Germany and the five big powers had agreed on January 31 to report Iran to the Security Council over its nuclear activities.

Iranian Foreign Minister Manouchehr Mottaki, speaking at the Geneva-based Conference on Disarmament, said that decision was evidence of "political maneuvering by some Western countries".

Mottaki said the IAEA should be left to handle the dossier and criticized the council's demand for a report from the U.N. nuclear watchdog on Iranian compliance in 30 days as "nothing short of injustice, double standards and power politics".

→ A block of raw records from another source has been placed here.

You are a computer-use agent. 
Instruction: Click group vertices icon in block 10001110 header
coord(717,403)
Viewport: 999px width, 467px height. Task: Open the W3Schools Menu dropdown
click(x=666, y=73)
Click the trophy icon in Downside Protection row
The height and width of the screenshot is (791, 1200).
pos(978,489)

The Islamic republic says it only wants civilian nuclear power, not atomic bombs as the West believes.

Russian Foreign Minister Sergei Lavrov said neither Moscow nor Beijing would tolerate the use of force against Iran. "Any ideas of resolving the matter by compulsion and force are extremely counter-productive," Interfax news agency quoted him as saying.

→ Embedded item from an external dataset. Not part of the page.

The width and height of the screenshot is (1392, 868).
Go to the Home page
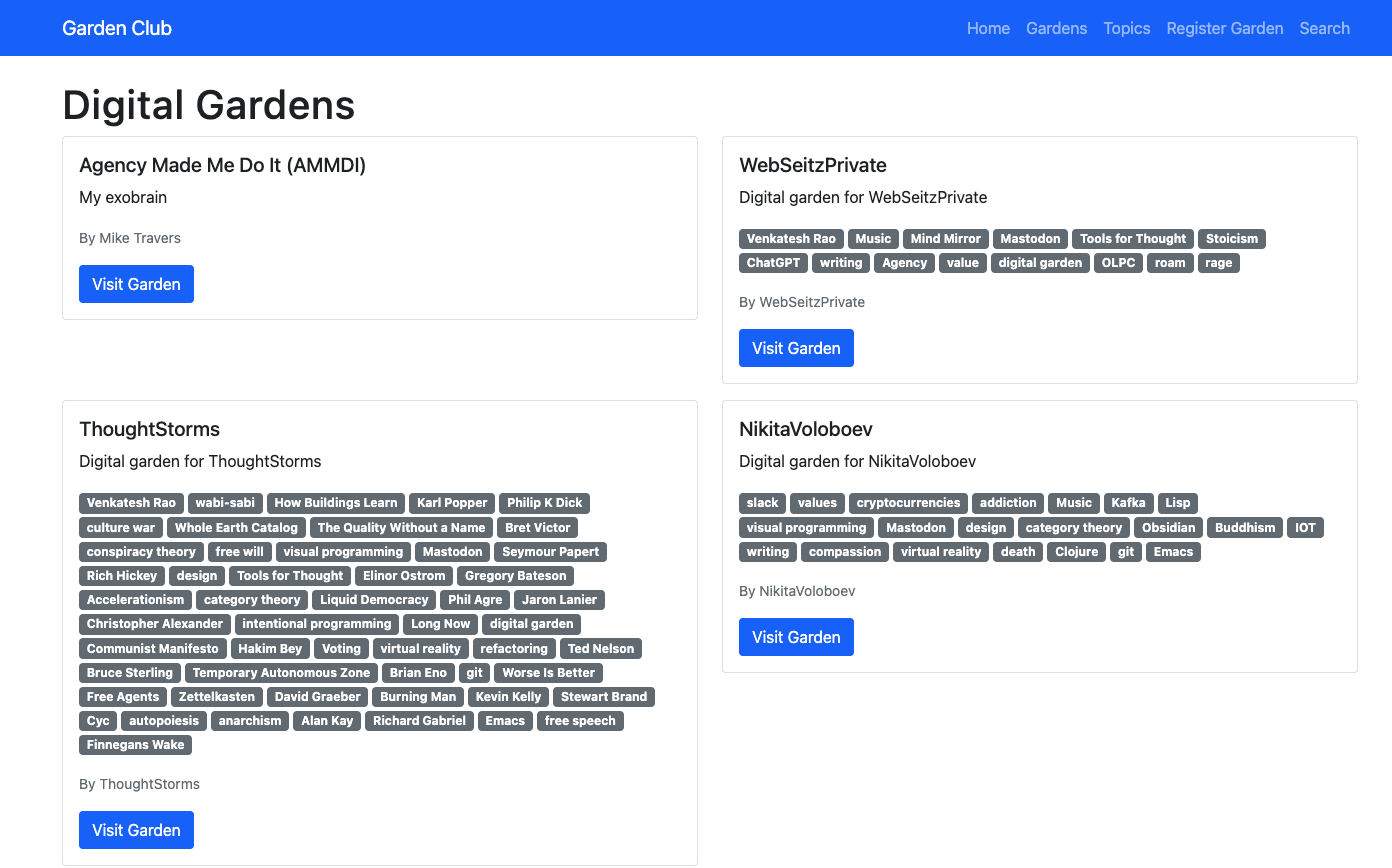(988, 28)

China's Foreign Ministry spokesman Qin Gang said Beijing believed a diplomatic solution remained possible.

U.S. Secretary of State Condoleezza Rice told reporters en route to Berlin that the world must keep up pressure on Iran.

"The presidential statement is an international voice to the Iranians that they need to suspend their (uranium enrichment) activities, return to negotiations and that they continue to be isolated," said Rice.

She urged the other permanent council members and Germany to take into account Iran's calls for Israel to be "wiped off the map", as well as its support for Syria and Hizbollah in Lebanon.

An EU diplomat said before the talks that participants would discuss a strategy outlined in a letter sent by senior British diplomat John Sawers to his Western counterparts this month.

Sawers said the non-binding presidential statement should be followed by a binding resolution based on Chapter VII of the U.N. charter, which deals with "action with respect to threats to peace". Adoption of such a resolution would make compliance enforceable with economic sanctions or other measures.

Iran's decision to resume uranium enrichment in January prompted Britain, France and Germany to break off 2-1/2 years of EU talks with Iran and to back a U.S. demand to refer the Iranian nuclear dossier to the Security Council.

The EU trio has offered to resume talks with Iran on condition that it re-suspend all enrichment-related activities.